The Whitney Museum of American Art opened its doors at its new location—99 Gansevoort Street—on May 1, 2015. Founded by sculpture and arts patron Gertrude Vanderbilt Whitney, the museum famous for twentieth-century and contemporary art of the United States, first opened on West Eighth Street in 1931. The Whitney later moved uptown and beginning in 1966 was housed in a Marcel Breuer-designed building on Madison Avenue at 75th Street. In 2008, the trustees of the museum’s board decided that the Whitney needed a new venue after decades of failed attempts to expand the Breuer Building. The decision was made that Renzo Piano, called “a great champion of public space” would design the new venue. Piano has masterminded over two-dozen art museums and is known for this use of light-modulating roofs, expanses of glass, and blond wood.
According to Mr. Piano, “The design for the new museum emerges equally from a close study of the Whitney’s needs and from a response to this remarkable site. We wanted to draw on its vitality and at the same time enhance its rich character. The first big gesture, then, is the cantilevered entrance, which transforms the area outside the building into a large, sheltered public space. At this gathering place beneath the High Line, visitors will see through the building entrance and the large windows on the west side to the Hudson River beyond. Here, all at once, you have the water, the park, the powerful industrial structures and the exciting mix of people, brought together and focused by this new building and the experience of art.”
The Gansevoort Street building possess many differences from its 75th Street predecessor.

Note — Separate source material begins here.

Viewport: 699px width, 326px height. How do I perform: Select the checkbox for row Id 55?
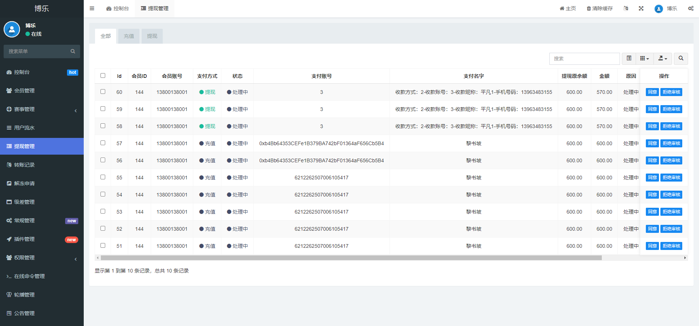tap(103, 177)
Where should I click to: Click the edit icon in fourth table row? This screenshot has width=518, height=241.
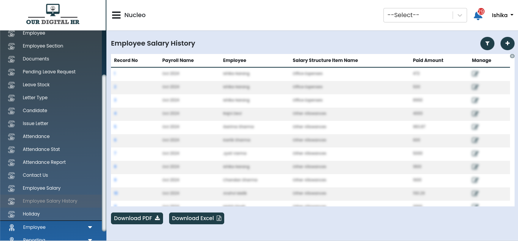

Rather than containing an insular fortress like structure, separating the outside world from the art and people that are inside, the new building’s transparency and visibility interact with visitors, neighboring buildings and spaces, and the outside world at large. The new building’s strikingly asymmetrical form responds to the industrial character of the neighboring lofts and overhead railway while asserting a contemporary, sculptural presence. At the 75th Street location, each level of the building increased in size the higher it was. Alternatively, the Gansevoort Street locale’s levels decrease in size as they go up (with the 8th floor smaller than the 7th, and so on). As such, the upper levels step back from the High Line, rather than towering over it.
The building, which has approximately 50,000 square feet of indoor gallery space, showcases eight floors of eclectic American Art. On view through September 27th, “America is Hard to See” fills the indoor galleries. The exhibition showcases pieces entirely from the Whitney’s collection, with a goal of reexamining the history of art in the United States from the early twentieth century to the present. The exhibition is arranged thematically, with each floor taking on several different themes in a given time period (for instance, the eighth floor includes works created between 1910 and 1940 and themes include: Forms Abstracted; Music, Pink and Blue; and Machine Ornament). There are over 600 works on display, many of which have rarely (if ever) been shown. Iconic favorites, like Edward Hopper’s Early Sunday Morning (which GVSHP’s research has led us to believe was likely based upon 233-237 Bleecker Street, at the corner of Carmine Street), Jasper Johns’ Three Flags, and Andy Warhol’s Green Coca Cola Bottles, of course, are also on view. Additional themes include: Eight West Eighth; Breaking the Prairie; The Circus; New York, NY, 1955; Large Trademark; Love Letter from the War Front; and Course of Empire. The works on the first floor (a gallery free to the public) tell the history of the Whitney from its earliest days on West Eighth Street. The exhibition presents a unique view into the collection, one that (due to the much smaller size of the Breuer Building ) was never before possible.